Neo4j: From graph database to graph platform

Product Team

October 24, 2017

12 min read

Learn how Neo4j is evolving beyond being a graph database and becoming a graph technology platform

Today at GraphConnect New York, Neo4j has announced our transformation from the provider of a graph database into the creator of a graph platform.

We are making this change to address the evolving needs of customers in their deployment of Neo4j, in both needing to interoperate within a complex IT infrastructure as well as to help a variety of users and roles succeed with Neo4j.

The figure below depicts both the elements of the platform as well as those user roles that they serve.
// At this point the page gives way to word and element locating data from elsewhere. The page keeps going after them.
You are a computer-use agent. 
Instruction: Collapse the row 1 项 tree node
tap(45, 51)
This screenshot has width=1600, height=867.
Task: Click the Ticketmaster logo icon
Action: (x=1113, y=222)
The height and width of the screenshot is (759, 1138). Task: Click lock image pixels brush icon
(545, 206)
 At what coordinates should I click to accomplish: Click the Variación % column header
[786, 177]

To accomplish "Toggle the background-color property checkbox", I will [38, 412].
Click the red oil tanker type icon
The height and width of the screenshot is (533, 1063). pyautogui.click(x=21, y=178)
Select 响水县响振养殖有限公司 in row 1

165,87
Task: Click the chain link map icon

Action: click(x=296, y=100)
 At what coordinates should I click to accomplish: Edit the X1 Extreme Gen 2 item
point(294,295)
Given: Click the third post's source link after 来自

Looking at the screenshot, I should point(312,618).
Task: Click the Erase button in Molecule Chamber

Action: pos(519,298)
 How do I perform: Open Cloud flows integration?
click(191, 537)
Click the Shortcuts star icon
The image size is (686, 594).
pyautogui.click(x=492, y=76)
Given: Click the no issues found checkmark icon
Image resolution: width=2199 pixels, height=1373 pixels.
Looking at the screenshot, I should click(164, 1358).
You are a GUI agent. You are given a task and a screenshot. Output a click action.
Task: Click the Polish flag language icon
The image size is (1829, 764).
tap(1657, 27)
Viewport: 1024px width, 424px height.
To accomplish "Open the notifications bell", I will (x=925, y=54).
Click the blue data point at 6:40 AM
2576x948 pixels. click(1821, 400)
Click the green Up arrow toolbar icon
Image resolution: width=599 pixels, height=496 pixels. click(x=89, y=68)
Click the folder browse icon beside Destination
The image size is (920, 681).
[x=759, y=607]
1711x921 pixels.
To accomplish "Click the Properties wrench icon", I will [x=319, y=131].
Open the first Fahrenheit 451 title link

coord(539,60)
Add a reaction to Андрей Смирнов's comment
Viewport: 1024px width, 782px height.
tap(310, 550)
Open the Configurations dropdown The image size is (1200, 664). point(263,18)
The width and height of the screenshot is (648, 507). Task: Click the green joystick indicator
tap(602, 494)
As we look at this new graph platform strategy, we’ll consider these capabilities within those user contexts.

The Neo4j Graph Platform is designed to help you introduce graph technology and Neo4j beyond just developers to new users, like data scientists, data analysts, business users, and executives.

In deploying the platform, your big data IT teams will enjoy new data integration features designed to make fitting within your infrastructure easier. This is so data scientists and analysts can use new tooling like Cypher for Apache Spark and the graph algorithms library to support their graph analytics needs. All while helping business users understand and participate in the evolution of graph-based applications.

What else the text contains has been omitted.